Auch unterschrieb Selenskyj am Samstag ein Gesetz zum Verbot der Russland nahestehenden Ukrainisch-Orthodoxen Kirche. Diese hatte sich nach Kriegsbeginn offiziell von Moskau losgesagt, doch die ukrainischen Behörden sehen sie noch immer unter russischem Einfluss. Der Patriarch der Russisch-Orthodoxen Kirche, Kyrill, warf Kiew vor, die Gläubigen zu "verfolgen" und bat andere christliche Kirchen und die internationale Gemeinschaft um Hilfe.
Russland hatte seinen Angriffskrieg gegen die Ukraine am 24. Februar 2022 gestartet. Moskaus Luftwaffe fliegt fast täglich tödliche Angriffe auf das Nachbarland. Die Kämpfe hielten am Wochenende an. Seit Samstag wurden bei russischem Beschuss in drei Städten der stark umkämpften Region Donezk in der Ostukraine nach Angaben des örtlichen Gouverneurs sieben Menschen getötet und fünfzehn weitere Menschen verletzt. Aus der nördlichen Region Sumy meldete die ukrainische Polizei vier Tote und 13 Verletzte bei russischen Bombardements.
Im ostukrainischen Kramatorsk kam es nach Behördenangaben in der Nacht zum Sonntag zu einem russischen Angriff auf ein Hotel, bei dem zwei Journalisten verletzt wurden. Nach einem weiteren wurde am Sonntag noch gesucht: "Einer unserer Kollegen wird vermisst, zwei weitere wurden zur Behandlung ins Krankenhaus gebracht", erklärte die Nachrichtenagentur Reuters. Sie bemühe sich "dringend" um weitere Informationen.
Auch in der russischen Grenzregion Belgorod kam es erneut zu Beschuss: Gouverneur Wjatscheslaw Gladkow meldete, dass bei ukrainischem Bombardement fünf Zivilisten getötet worden seien. Demnach wurden zwölf weitere Menschen verletzt, sechs davon schwer. Auch eine 16-Jährige sei darunter, sie befinde sich auf der Intensivstation, gab Gladkow an.
Bundeskanzler Olaf Scholz (SPD) sicherte Selenskyj unterdessen am Samstag in einem Telefonat "die anhaltende und unverbrüchliche Solidarität" Deutschlands mit der Ukraine zu.
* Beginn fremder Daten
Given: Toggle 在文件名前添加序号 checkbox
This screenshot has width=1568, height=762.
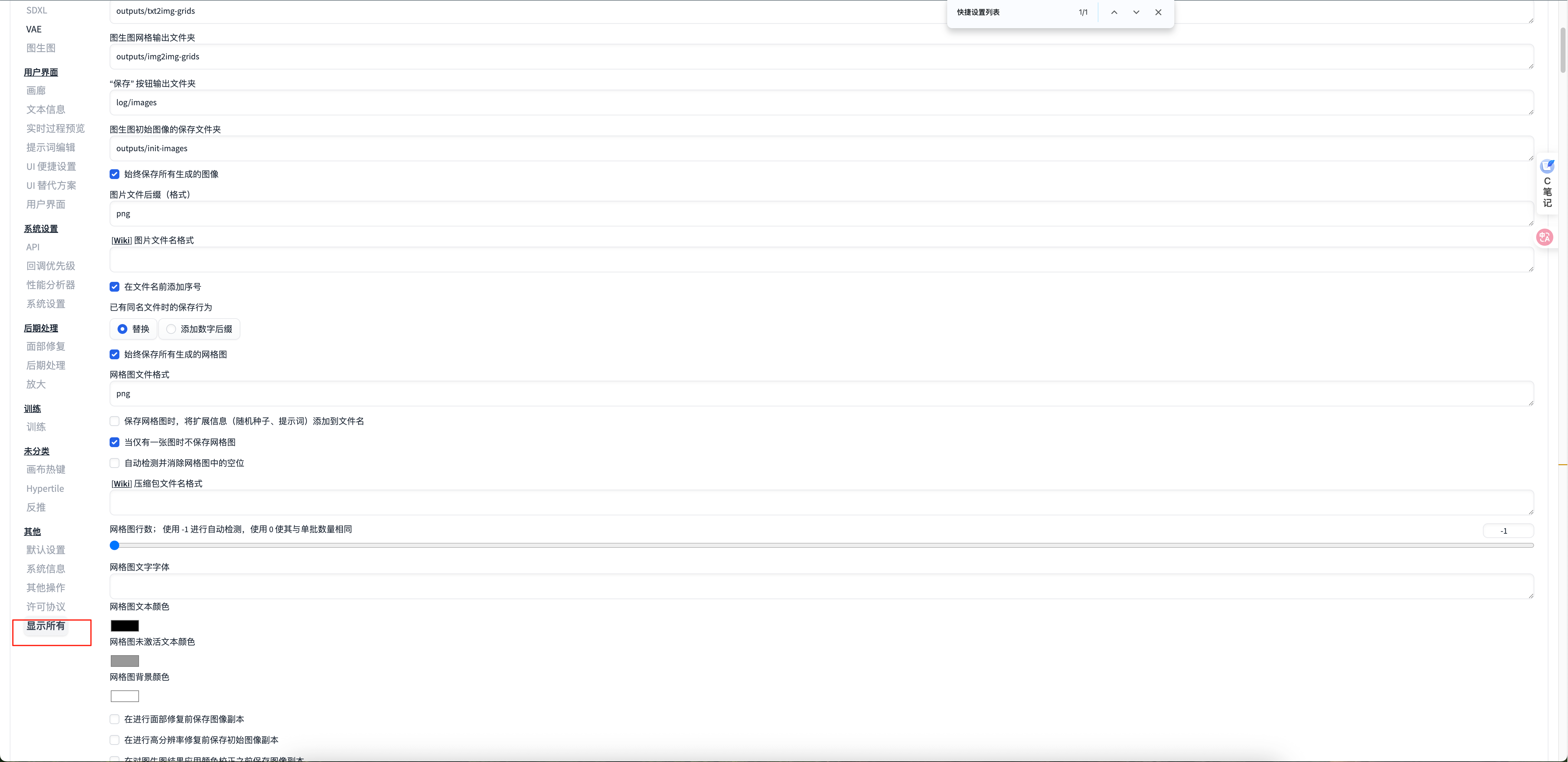Looking at the screenshot, I should point(114,287).
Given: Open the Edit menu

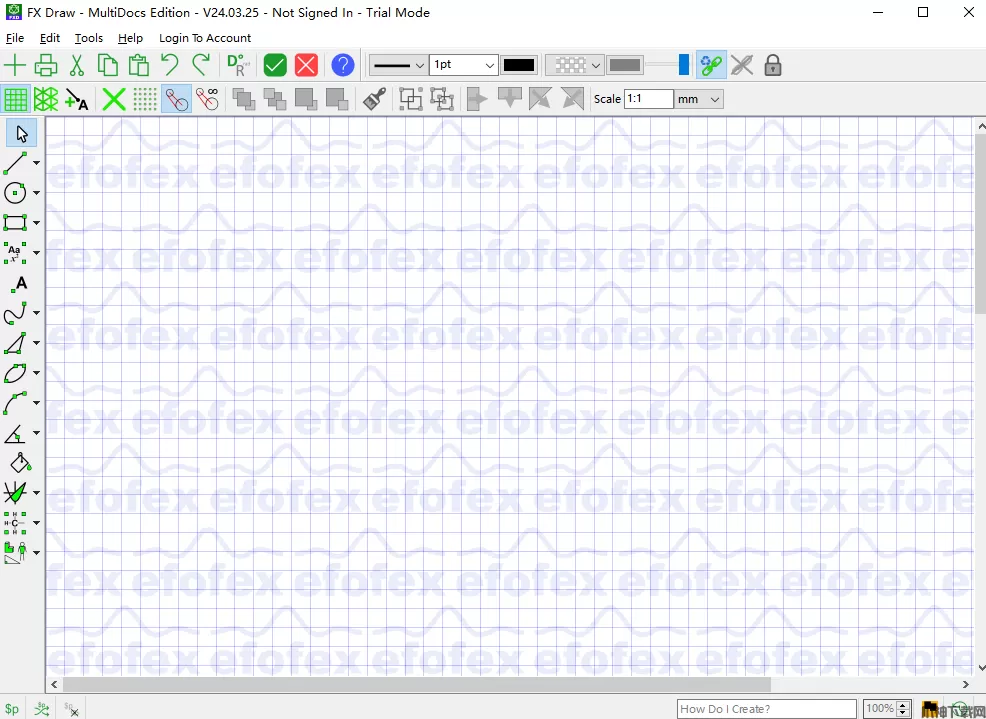Looking at the screenshot, I should pos(50,38).
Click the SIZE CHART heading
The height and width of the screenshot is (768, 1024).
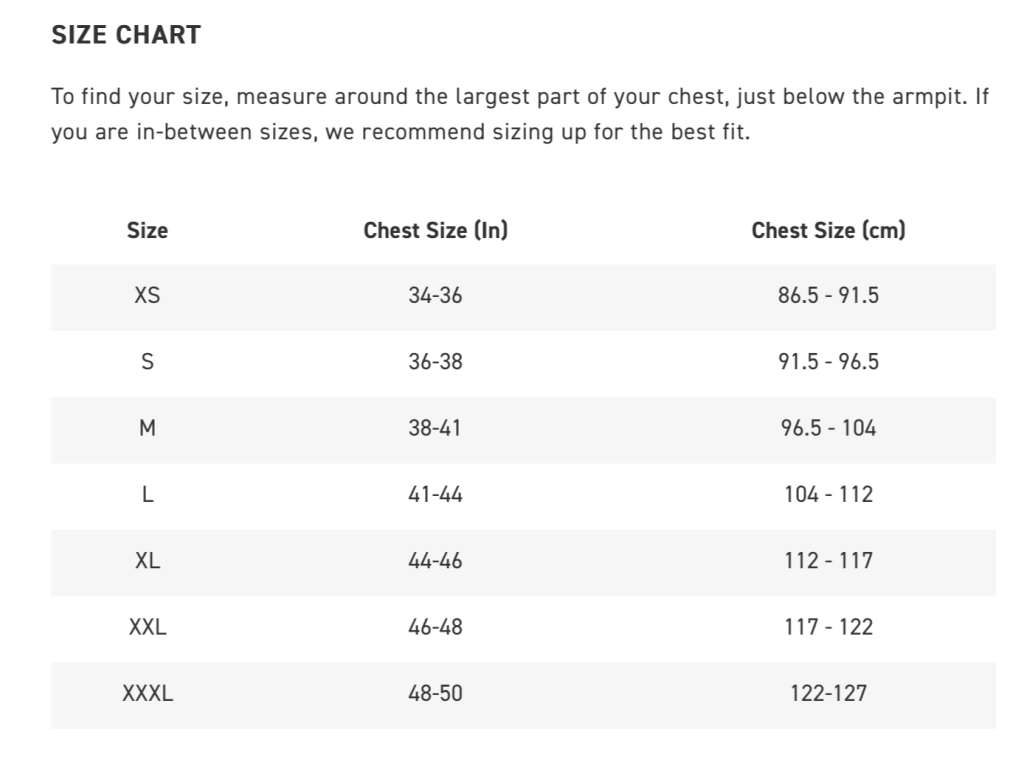[x=126, y=35]
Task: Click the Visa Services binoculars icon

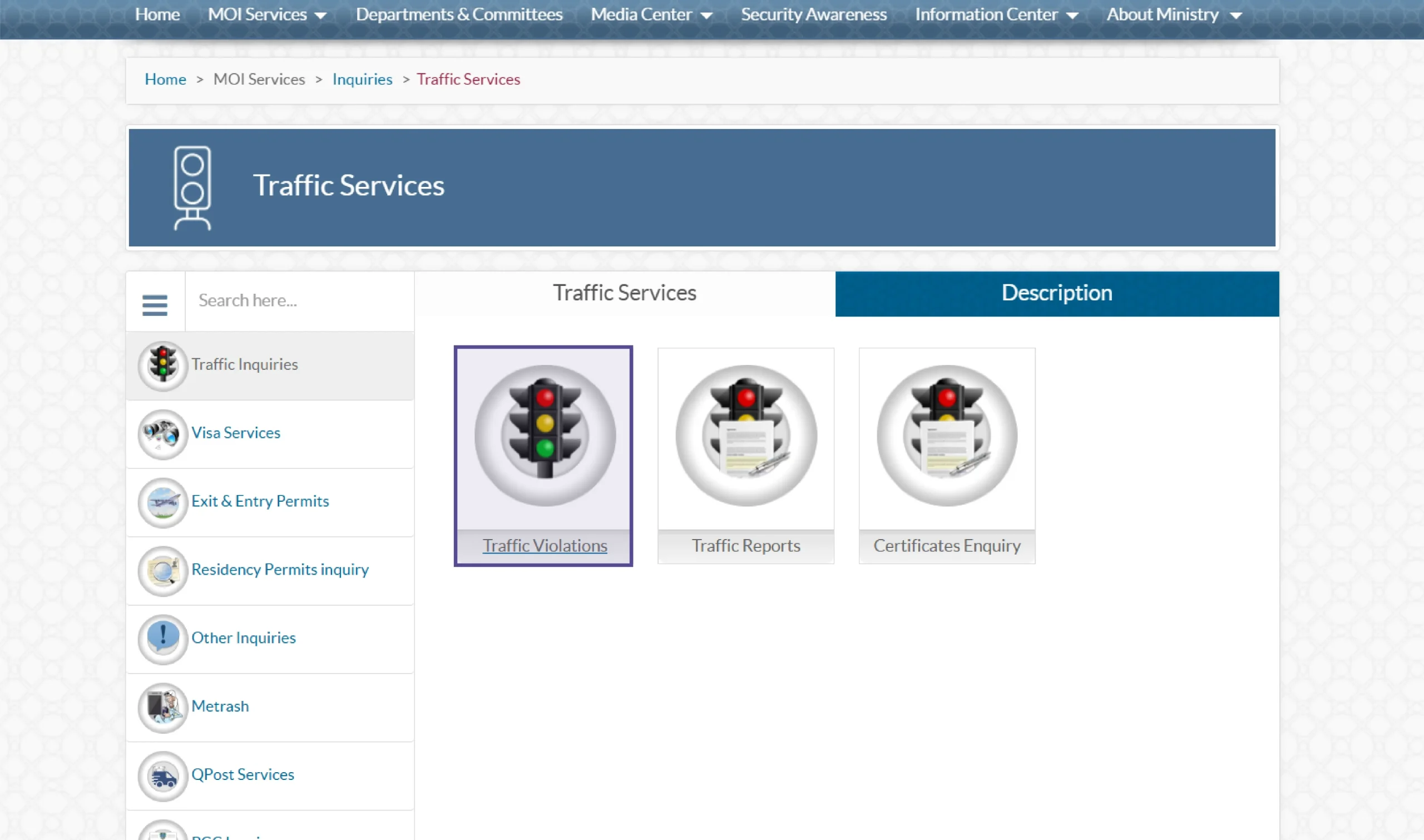Action: [x=162, y=433]

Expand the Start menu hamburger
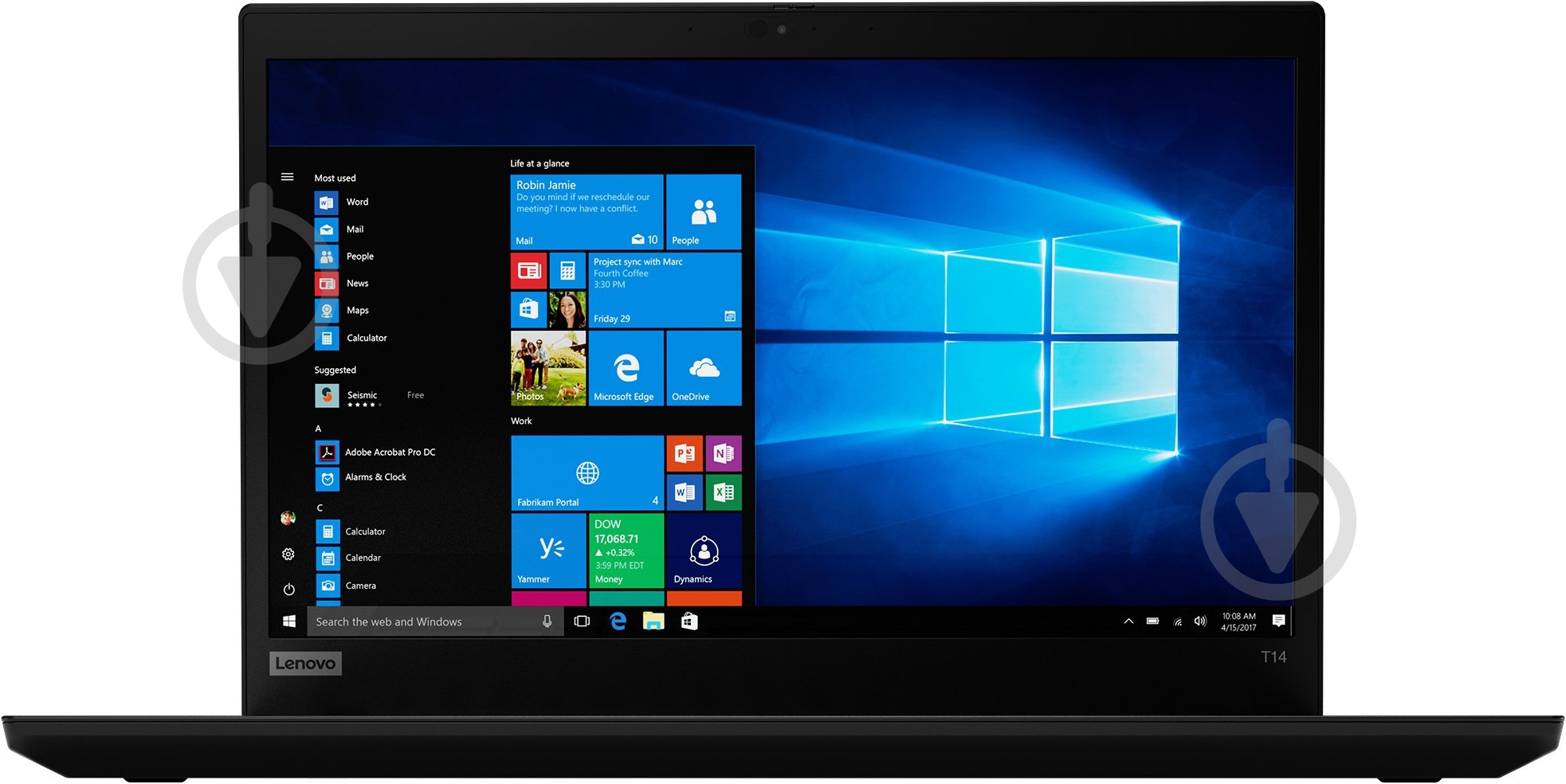tap(288, 177)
Selenskyj habe der Bundesregierung für die kontinuierliche militärische Unterstützung gedankt, insbesondere bei der Luftverteidigung, teilte Regierungssprecher Steffen Hebestreit mit.
Bereits am Freitag hatte US-Präsident Joe Biden der Ukraine neue Militärhilfe zugesichert, insbesondere zur Luftabwehr. Das US-Verteidigungsministerium bezifferte den Umfang der neuen Hilfen auf 125 Millionen Dollar (112 Millionen Euro), die Lieferungen stammen demnach aus US-Beständen. Anlässlich des ukrainischen Unabhängigkeitstages erklärte Biden zudem, dass der Krieg damit enden werde, "dass die Ukraine ein freies, souveränes und unabhängiges Land bleibt".
Selenskyj nahm am Samstag an den offiziellen Feierlichkeiten zum Unabhängigkeitstag auf dem Sophienplatz in Kiew teil. Der polnische Präsident Andrzej Duda und die litauische Regierungschefin Ingrida Simonyte waren dabei an seiner Seite - ihre beiden Länder sind zwei wesentliche Unterstützer der Ukraine.
Trotz gegenseitiger Drohungen tauschten die Ukraine und Russland unter Vermittlung der Vereinigten Arabischen Emirate (VAE) jeweils 115 Gefangene aus. Selenskyj hatte zuvor erklärt, durch die Offensive in Kursk sei der ukrainische "Austauschfonds" aus russischen Kriegsgefangenen aufgefüllt worden.